Bu düşünce Leylim'in zaten bulanmaya başlamış olan midesinde çalkalandı. "Ailesini panikletmek doğru mu sence? Henüz ne oldu bilmiyoruz. Belki de sadece yalnız kalmak ve düşünmek istemiştir. Sonuçta zor bir karar vermeye çalışıyor."
"Saçmalama! Cemre en azından bana bir şey söylerdi. Sana diyorum, bir gariplik var bu işte."
Burak öfkesini önündeki bardaktan çıkarabilirmiş gibi kolayı kafasına dikti. Aynı anda gözleri masaların arasında tanıdık bir sima yakalamış, kola boğazında takılıp genzine kaçmıştı. Öksürükleri arasında ölümcül bakışlarıyla masalardan birine yerleşen düşmanını kesti. "Bu yine ne arıyor burada?"
Leylim daha arkasını dönüp Kerem ve Toprak'ı görmeden sıkıntıyla nefes verdi. Elbette Burak'ın kimden bahsettiğini daha ilk anda anlamıştı. "Şu kıskanç sevgili modundan çıkar mısın hemen?" dedi sıkıntıyla. "Yersiz öfkeni Cemre'yi bulduktan sonraya sakla."
"Sensin yersiz." diye söylendi Burak.
O sırada kendi halinde şakalaşan çocuklar Burak'tan da onun içinde büyüttüğü apansız nefretten de habersiz görünüyorlardı. Toprak yanlarına gelen Alper Abi'ye samimi bir selam verdiğinde Burak'ın yüzü iyice kasıldı. "Sence Cemre'nin kaybolmasıyla bir alakaları olabilir mi?"

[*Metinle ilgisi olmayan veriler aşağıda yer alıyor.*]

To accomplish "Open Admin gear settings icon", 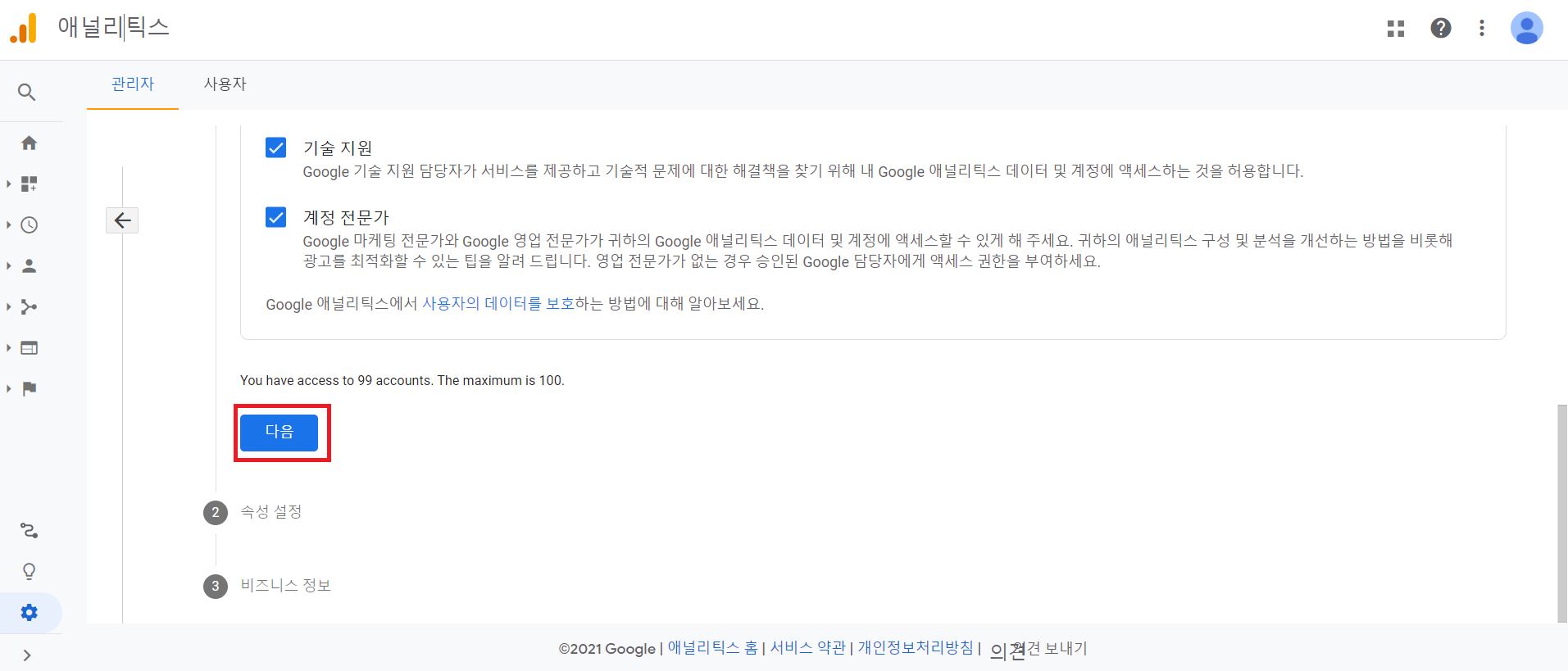I will point(30,613).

"Saçmalama Burak!" dedi Leylim inanmayan gözlerini yeniden Burak'a dikip. "Cemre'nin kaybolup kaybolmadığını bile bilmiyoruz. Kendine gel!"
Burak sinirden saçlarını yolacaktı nerdeyse. "Gelemiyorum!" diye bağırdı. "Cemre kayıp ve ben kendime gelemiyorum!" Toprak dahil diğer masalardaki insanların bakışları ona çevrildiğinden utançla kızarmıştı. "Lanet olsun." diye mırıldandı dikkatini önündeki bardağa verip.
ŞİMDİ OKUDUĞUN
BAHAR UYKUSU
RomanceDaha beş yaşındayken uykusunda evini yakan bir kız. Bir uyurgezer. Beş yıl sonra eve dönen genç bir adam. Ege. Zeytin bahçeleri. Lise hayatı. AŞK. AŞK. AŞK. Arkadaşlar. Dostlar. Düşmanlar. Büyük bir sır. Korkunç bir entrika. Kırılan kalpler ve kırı...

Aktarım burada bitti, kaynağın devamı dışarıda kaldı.